(urth) This Week in Google alerts: editors and frenemies

David Stockhoff dstockhoff at verizon.net
Mon Feb 13 16:04:44 PST 2012


I thought Sherlock Holmes had already solved #1.

On 2/13/2012 6:04 PM, Gwern Branwen wrote:
> http://www.chicagoreader.com/Bleader/archives/2012/02/08/do-newspapers-think-we-cant-see-whos-missing
>
>> I'm speaking of the minions who once formed the protective layer of surly common sense that insulated a newspaper's daily report from the reporters' illogic, muddled language, and failure to think through what they were trying to write about.

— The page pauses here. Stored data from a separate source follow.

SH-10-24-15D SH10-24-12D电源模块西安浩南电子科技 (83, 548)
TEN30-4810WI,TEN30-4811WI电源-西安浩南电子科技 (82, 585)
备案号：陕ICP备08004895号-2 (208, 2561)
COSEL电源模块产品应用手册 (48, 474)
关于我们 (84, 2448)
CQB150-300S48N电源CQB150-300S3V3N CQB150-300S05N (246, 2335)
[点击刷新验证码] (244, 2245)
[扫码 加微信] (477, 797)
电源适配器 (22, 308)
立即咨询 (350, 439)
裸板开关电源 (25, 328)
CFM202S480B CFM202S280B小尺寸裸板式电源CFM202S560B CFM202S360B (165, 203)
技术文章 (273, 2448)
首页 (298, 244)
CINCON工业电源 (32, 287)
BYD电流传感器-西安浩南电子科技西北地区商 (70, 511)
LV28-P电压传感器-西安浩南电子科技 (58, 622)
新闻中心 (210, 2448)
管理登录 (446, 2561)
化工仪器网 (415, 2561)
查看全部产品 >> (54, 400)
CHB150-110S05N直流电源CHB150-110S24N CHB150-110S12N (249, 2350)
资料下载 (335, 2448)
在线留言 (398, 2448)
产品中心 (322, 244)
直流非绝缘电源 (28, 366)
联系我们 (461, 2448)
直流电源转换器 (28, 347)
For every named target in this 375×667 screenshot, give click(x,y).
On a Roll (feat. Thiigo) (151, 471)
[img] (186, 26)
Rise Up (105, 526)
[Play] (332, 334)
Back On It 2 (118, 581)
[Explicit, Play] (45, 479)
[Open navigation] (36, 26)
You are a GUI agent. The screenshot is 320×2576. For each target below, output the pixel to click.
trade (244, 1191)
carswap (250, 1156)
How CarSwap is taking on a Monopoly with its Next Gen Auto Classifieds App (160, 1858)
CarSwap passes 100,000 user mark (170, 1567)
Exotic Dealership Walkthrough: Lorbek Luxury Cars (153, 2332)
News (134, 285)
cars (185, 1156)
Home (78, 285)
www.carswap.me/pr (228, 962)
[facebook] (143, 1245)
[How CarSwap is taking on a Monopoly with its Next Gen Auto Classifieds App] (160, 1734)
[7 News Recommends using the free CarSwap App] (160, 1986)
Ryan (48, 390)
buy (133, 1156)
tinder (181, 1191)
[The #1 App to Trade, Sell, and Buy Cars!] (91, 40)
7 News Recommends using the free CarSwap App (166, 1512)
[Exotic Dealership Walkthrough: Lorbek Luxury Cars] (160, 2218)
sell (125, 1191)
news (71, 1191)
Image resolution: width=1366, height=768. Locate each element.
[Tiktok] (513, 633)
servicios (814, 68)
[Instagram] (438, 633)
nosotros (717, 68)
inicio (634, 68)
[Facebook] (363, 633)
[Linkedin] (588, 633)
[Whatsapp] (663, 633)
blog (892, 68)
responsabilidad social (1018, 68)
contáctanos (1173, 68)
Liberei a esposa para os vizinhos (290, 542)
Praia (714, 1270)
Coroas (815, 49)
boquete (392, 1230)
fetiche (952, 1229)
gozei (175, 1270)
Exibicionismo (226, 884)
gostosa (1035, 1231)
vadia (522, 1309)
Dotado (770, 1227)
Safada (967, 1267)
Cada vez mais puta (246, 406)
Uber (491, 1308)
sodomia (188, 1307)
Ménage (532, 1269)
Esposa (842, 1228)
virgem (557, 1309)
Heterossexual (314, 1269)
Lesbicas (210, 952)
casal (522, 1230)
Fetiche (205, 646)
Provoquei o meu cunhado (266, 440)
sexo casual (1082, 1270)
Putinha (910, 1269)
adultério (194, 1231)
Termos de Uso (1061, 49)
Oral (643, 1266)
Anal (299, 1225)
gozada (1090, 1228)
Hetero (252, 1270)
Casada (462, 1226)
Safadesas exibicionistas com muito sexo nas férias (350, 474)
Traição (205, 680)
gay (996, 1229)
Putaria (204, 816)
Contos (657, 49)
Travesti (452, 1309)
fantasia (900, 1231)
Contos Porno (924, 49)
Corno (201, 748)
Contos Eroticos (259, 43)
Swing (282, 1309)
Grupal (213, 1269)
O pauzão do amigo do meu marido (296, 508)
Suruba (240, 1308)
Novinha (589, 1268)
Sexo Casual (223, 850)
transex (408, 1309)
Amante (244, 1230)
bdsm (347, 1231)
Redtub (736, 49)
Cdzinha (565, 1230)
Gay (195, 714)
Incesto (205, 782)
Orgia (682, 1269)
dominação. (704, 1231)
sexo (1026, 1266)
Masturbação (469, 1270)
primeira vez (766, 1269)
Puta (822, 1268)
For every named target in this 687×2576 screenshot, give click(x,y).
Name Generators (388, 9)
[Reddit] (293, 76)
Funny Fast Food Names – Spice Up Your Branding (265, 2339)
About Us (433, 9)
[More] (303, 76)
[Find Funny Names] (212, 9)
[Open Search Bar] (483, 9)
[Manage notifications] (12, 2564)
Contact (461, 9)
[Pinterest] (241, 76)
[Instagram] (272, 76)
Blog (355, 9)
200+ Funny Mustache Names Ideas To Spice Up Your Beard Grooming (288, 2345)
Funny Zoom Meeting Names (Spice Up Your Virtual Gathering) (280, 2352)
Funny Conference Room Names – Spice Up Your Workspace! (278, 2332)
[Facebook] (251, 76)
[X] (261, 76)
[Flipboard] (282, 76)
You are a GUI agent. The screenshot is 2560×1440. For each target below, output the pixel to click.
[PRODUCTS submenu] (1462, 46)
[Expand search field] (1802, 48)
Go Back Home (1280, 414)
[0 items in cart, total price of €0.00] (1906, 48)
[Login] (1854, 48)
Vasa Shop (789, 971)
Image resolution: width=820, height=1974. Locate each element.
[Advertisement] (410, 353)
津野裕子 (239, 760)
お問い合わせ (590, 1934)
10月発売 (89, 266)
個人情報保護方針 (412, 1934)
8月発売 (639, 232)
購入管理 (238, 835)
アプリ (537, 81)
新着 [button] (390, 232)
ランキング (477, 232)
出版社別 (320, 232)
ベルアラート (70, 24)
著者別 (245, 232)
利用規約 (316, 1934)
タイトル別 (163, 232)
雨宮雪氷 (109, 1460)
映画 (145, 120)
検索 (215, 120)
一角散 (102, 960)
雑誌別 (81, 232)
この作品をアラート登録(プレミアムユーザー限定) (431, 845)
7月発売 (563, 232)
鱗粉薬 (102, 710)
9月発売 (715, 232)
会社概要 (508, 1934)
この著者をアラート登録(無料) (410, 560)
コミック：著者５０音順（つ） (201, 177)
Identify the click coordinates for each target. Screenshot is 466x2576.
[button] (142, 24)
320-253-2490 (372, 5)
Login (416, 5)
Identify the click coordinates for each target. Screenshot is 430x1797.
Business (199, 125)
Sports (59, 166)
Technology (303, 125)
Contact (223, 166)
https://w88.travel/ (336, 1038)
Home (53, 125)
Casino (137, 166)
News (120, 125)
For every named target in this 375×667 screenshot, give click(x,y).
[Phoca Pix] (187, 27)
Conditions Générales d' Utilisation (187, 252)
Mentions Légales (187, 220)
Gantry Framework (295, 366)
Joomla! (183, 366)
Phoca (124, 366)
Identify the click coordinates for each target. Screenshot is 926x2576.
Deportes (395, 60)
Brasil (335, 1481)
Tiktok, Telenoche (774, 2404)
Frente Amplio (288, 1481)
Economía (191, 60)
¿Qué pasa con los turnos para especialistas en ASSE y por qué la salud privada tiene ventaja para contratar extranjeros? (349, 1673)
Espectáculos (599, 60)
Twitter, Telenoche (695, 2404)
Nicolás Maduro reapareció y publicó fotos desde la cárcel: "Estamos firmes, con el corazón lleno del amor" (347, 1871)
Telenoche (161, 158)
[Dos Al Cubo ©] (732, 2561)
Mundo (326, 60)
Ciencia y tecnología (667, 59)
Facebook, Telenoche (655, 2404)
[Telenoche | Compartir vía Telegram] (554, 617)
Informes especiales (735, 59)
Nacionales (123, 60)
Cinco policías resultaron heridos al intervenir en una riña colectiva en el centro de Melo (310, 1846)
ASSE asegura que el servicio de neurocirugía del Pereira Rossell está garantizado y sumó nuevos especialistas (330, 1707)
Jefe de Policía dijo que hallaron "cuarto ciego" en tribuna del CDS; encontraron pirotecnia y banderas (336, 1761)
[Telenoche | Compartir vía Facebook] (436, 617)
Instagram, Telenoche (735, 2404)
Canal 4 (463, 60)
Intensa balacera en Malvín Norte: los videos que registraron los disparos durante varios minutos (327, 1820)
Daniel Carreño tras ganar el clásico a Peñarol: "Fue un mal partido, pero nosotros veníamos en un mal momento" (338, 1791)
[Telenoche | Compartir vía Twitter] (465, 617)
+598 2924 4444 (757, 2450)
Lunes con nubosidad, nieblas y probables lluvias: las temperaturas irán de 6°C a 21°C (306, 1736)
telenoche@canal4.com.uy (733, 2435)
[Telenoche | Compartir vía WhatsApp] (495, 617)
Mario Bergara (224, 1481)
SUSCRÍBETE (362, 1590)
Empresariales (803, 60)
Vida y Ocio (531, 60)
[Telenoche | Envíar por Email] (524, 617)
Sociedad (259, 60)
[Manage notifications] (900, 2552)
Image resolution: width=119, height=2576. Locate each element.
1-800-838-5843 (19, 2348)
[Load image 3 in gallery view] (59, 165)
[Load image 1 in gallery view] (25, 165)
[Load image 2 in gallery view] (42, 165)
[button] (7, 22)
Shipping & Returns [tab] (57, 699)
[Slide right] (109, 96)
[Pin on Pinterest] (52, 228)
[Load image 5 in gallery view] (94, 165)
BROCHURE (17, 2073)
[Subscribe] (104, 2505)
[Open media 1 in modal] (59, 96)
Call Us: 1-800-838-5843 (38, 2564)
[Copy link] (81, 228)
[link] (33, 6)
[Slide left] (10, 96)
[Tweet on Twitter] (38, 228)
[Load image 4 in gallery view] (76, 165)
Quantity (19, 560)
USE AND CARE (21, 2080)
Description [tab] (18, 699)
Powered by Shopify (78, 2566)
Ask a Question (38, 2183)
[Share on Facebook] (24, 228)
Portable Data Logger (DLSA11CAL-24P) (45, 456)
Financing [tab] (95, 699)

Monday I ran into this missing editor in a profile of local science fiction writer Gene Wolfe, who’s receiving an award from the Chicago Literary Hall of Fame. I read:
>>
>>>     His first attempt at selling a book, an offer for $2,000, went nowhere. “I figured that would be enough to buy furniture,” he said. “Well, the book never sold, but we did eventually save enough money to buy furniture…”
>> As any able desk man or desk woman would testily inquire, what does this mean? Who offered whom $2,000? If someone offered it to Wolfe, why didn’t he take it? It sounds as if Wolfe did the offering, but that makes no sense at all. Maybe it was the price Wolfe demanded for his manuscript, a price no publisher met. In which case there was no offer. Did the book never sell to a publisher? Or did a publisher—perhaps promising Wolfe the first $2,000 in sales revenues—bring it out, but nobody bought it? I read the passage two or three times and still had no idea. The editor who wasn’t there had really done it this time.
> http://www.guardian.co.uk/books/2012/feb/08/lars-iyer-top-10-literary-frenemies
>
>> 7. Gene Wolfe's Badlanders and Dr Talos
>>
>> Gene Wolfe's epic science fiction series The Book of the New Sun has its share of mysteries. One of them is the strange friendship between Baldanders, the permanently exhausted giant who won't stop growing, and the wily, diminutive Dr Talos who beats, bullies and cajoles his larger companion. Initially, the seemingly slow-witted giant appears to be Talos's charge, but things turn out to be the other way around: Baldanders is actually a scientist allied with sinister alien forces, who built his frenemy Talos for obscurely masochistic purposes of his own.